Choi Youngjin, Lee Hongchul
School of Industrial Management Engineering, Korea University, 145 Anam-ro, Seongbuk-gu, Seoul 02841, Republic of Korea.
Biomed Signal Process Control. 2023 Jul;84:104695. doi: 10.1016/j.bspc.2023.104695. Epub 2023 Mar 2.

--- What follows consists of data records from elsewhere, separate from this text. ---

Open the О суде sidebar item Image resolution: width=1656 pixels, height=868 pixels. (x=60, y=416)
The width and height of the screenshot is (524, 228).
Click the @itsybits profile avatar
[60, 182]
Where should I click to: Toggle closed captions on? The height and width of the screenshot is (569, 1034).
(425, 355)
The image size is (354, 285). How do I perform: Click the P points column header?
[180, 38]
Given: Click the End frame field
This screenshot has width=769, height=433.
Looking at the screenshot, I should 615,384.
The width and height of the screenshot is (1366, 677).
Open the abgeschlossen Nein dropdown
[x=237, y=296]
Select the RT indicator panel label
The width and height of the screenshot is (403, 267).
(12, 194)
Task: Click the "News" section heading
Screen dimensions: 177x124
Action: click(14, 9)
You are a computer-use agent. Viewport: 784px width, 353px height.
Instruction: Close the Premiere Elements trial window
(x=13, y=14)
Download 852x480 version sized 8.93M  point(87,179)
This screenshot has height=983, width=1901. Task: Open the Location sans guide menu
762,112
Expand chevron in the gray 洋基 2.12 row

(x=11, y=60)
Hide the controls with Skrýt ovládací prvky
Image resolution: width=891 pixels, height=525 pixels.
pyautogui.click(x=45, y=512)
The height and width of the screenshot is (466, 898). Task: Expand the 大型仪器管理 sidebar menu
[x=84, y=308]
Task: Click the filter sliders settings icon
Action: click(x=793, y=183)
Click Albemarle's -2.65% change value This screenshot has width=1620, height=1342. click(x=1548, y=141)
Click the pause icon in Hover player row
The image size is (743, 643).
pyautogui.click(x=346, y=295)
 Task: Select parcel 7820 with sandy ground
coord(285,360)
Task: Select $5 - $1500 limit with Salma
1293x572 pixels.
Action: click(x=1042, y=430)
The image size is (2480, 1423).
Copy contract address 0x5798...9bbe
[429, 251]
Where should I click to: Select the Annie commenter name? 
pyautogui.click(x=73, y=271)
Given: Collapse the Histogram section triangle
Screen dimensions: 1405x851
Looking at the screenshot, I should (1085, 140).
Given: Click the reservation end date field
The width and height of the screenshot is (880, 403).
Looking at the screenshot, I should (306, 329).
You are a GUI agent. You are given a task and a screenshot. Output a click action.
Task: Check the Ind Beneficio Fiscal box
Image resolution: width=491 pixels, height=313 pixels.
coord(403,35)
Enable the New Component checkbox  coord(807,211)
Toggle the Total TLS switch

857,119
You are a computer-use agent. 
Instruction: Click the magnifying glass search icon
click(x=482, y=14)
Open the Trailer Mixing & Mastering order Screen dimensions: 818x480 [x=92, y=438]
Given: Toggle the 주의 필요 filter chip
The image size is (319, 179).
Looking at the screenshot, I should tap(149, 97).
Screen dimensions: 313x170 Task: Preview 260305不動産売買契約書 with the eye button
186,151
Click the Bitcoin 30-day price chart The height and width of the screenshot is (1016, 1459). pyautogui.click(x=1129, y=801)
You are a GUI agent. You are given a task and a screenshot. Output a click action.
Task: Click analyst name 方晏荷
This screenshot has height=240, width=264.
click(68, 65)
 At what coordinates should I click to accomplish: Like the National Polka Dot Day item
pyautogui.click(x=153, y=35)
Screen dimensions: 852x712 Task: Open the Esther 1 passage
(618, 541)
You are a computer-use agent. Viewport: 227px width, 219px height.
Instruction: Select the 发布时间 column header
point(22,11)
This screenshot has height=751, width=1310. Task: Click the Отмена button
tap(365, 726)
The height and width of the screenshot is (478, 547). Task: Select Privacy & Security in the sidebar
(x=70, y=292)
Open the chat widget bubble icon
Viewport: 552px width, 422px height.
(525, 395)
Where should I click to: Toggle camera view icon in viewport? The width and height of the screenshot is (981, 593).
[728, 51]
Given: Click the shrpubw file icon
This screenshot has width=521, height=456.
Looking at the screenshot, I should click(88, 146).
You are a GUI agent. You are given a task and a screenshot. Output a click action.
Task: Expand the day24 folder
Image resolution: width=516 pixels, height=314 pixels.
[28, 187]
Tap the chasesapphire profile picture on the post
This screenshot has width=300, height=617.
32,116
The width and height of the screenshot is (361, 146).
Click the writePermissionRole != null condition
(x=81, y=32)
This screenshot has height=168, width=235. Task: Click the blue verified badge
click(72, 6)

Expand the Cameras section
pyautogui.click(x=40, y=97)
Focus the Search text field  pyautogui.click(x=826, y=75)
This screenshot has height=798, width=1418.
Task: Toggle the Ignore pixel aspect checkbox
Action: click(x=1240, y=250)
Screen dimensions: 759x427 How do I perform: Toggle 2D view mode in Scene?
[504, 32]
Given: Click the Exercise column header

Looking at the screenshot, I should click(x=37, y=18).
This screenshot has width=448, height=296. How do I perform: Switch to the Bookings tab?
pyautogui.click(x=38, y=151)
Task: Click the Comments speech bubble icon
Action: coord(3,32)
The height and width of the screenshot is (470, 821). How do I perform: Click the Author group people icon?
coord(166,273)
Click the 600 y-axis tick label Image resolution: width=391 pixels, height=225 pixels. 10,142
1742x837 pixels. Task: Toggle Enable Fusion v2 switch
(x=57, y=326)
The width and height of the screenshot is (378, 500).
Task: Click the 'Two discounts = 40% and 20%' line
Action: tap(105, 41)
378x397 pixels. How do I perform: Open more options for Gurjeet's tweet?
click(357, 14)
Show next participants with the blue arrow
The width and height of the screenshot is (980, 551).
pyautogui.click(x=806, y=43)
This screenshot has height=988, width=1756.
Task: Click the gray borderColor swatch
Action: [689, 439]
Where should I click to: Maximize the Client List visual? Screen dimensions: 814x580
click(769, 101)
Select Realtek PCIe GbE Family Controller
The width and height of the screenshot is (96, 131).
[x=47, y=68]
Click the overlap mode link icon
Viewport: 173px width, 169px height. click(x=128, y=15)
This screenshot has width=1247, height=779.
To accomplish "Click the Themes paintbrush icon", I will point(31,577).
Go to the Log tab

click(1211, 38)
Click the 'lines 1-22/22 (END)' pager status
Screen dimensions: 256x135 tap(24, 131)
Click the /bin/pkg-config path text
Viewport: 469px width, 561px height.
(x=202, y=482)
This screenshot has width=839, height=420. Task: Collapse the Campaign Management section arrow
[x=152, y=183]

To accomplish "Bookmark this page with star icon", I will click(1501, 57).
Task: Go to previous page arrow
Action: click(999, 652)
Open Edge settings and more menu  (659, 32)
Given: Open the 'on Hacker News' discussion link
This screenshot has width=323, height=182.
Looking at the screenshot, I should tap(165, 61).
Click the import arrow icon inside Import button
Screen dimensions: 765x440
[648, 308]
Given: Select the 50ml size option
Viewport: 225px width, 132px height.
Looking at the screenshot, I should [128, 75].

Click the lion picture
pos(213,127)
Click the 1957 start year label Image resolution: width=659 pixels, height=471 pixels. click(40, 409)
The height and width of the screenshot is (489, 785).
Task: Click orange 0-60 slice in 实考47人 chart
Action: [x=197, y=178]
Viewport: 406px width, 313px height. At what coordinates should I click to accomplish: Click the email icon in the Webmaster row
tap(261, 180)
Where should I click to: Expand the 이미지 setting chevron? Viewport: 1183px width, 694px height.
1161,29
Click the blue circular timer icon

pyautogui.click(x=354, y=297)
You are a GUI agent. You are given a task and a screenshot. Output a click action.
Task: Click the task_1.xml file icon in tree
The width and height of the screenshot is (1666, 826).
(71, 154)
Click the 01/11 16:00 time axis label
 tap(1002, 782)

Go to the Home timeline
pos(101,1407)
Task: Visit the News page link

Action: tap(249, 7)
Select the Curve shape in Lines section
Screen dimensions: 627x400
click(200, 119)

Lung diseases lead to complications from obstructive diseases, and the COVID-19 pandemic has increased lung disease-related deaths. Medical practitioners use stethoscopes to diagnose lung disease. However, an artificial intelligence model capable of objective judgment is required since the experience and diagnosis of respiratory sounds differ. Therefore, in this study, we propose a lung disease classification model that uses an attention module and deep learning. Respiratory sounds were extracted using log-Mel spectrogram MFCC. Normal and five types of adventitious sounds were effectively classified by improving VGGish and adding a light attention connected module to which the efficient channel attention module (ECA-Net) was applied. The performance of the model was evaluated for accuracy, precision, sensitivity, specificity, f1-score, and balanced accuracy, which were 92.56%, 92.81%, 92.22%, 98.50%, 92.29%, and 95.4%, respectively. We confirmed high performance according to the attention effect. The classification causes of lung diseases were analyzed using gradient-weighted class activation mapping (Grad-CAM), and the performances of their models were compared using open lung sounds measured using a Littmann 3200 stethoscope. The experts' opinions were also included. Our results will contribute to the early diagnosis and interpretation of diseases in patients with lung disease by utilizing algorithms in smart medical stethoscopes.
肺部疾病会引发阻塞性疾病并发症,而新冠疫情增加了与肺部疾病相关的死亡人数。医生使用听诊器来诊断肺部疾病。然而,由于呼吸音的经验和诊断存在差异,因此需要一个能够进行客观判断的人工智能模型。因此,在本研究中,我们提出了一种使用注意力模块和深度学习的肺部疾病分类模型。使用对数梅尔频谱图MFCC提取呼吸音。通过改进VGGish并添加应用了高效通道注意力模块(ECA-Net)的轻量级注意力连接模块,有效地对正常呼吸音和五种类型的附加音进行了分类。对该模型的性能进行了评估,其准确率、精确率、灵敏度、特异性、F1分数和平衡准确率分别为92.56%、92.81%、92.22%、98.50%、92.29%和95.4%。我们根据注意力效应证实了该模型具有高性能。使用梯度加权类激活映射(Grad-CAM)分析了肺部疾病的分类原因,并使用Littmann 3200听诊器测量的开放肺音比较了模型的性能。研究还纳入了专家意见。我们的研究结果将通过在智能医用听诊器中利用算法,为肺部疾病患者的疾病早期诊断和解读做出贡献。